# TASK STATEMENT:
Only the lines in the entries below from the line with "Toggle the rectangle and ellipse shapes tool" to the line with "Task: Open the General tab", both included, belong in the answer, transcribed exactly and without pictures.

*** Opening of MATERIAL SUPPLIED ***

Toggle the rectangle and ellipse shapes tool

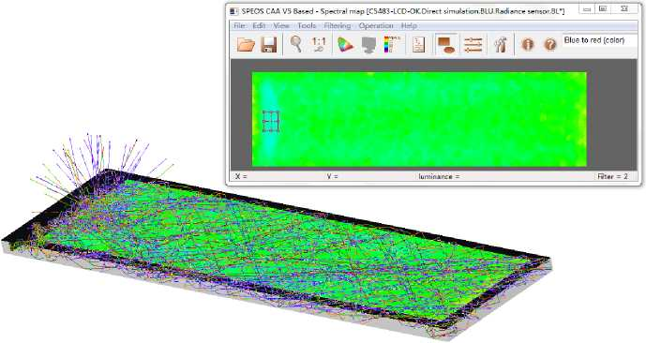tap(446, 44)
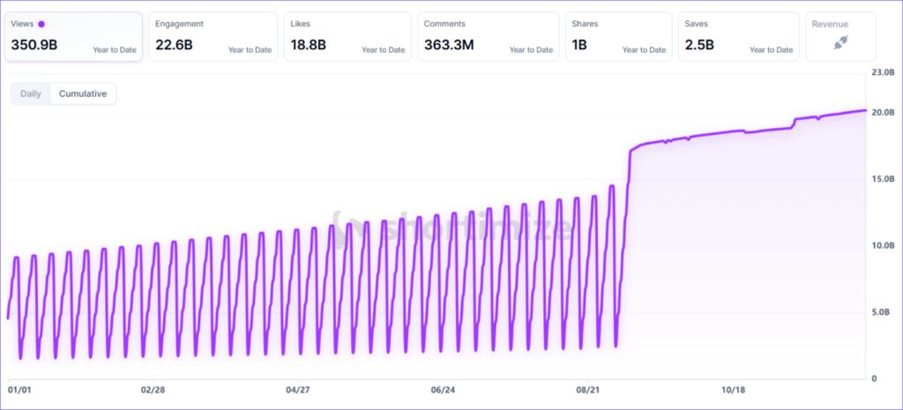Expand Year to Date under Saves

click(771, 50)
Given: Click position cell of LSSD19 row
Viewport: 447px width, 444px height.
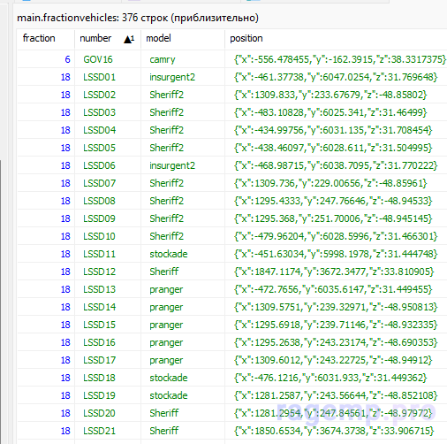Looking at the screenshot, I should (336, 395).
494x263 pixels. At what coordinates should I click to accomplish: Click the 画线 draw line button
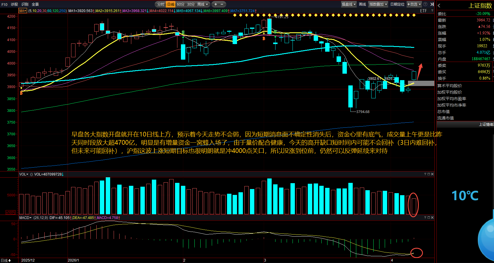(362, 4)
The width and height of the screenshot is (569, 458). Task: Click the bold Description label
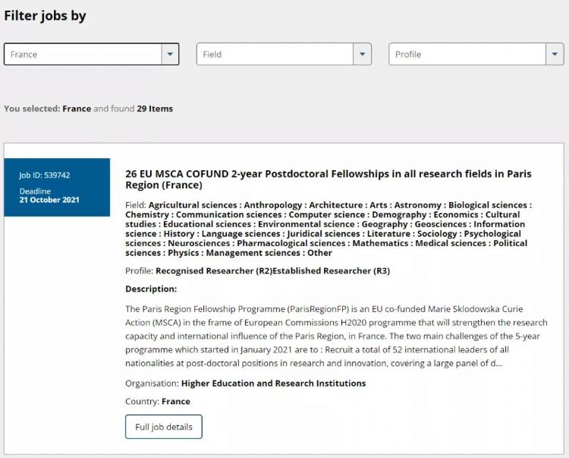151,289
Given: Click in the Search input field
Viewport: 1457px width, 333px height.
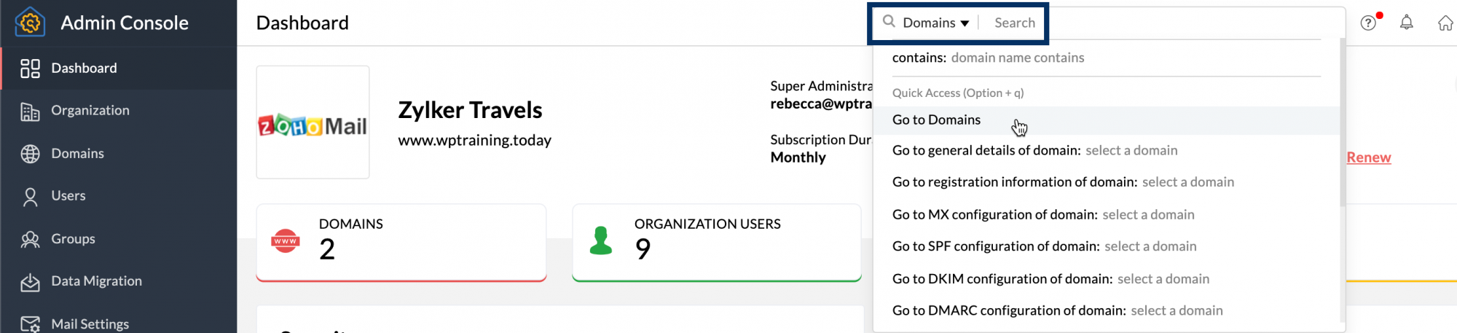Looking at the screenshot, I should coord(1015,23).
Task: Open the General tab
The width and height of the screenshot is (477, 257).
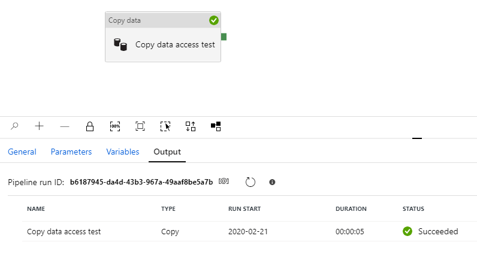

*** Close of MATERIAL SUPPLIED ***
*** Opening of MATERIAL SUPPLIED ***

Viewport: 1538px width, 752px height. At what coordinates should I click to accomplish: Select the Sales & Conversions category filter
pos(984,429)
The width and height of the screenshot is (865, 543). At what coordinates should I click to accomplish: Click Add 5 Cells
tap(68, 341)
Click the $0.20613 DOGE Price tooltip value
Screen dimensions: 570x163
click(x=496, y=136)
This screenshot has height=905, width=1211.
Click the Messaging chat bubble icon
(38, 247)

*** Close of MATERIAL SUPPLIED ***

# SOLUTION:
Toggle the rectangle and ellipse shapes tool

tap(446, 44)
Expand Year to Date under Saves

click(771, 50)
Given: Click position cell of LSSD19 row
Viewport: 447px width, 444px height.
Looking at the screenshot, I should (336, 395).
494x263 pixels. At what coordinates should I click to accomplish: Click the 画线 draw line button
(362, 4)
The width and height of the screenshot is (569, 458). Task: Click the bold Description label
151,289
Given: Click in the Search input field
Viewport: 1457px width, 333px height.
Looking at the screenshot, I should coord(1015,23).
Task: Open the General tab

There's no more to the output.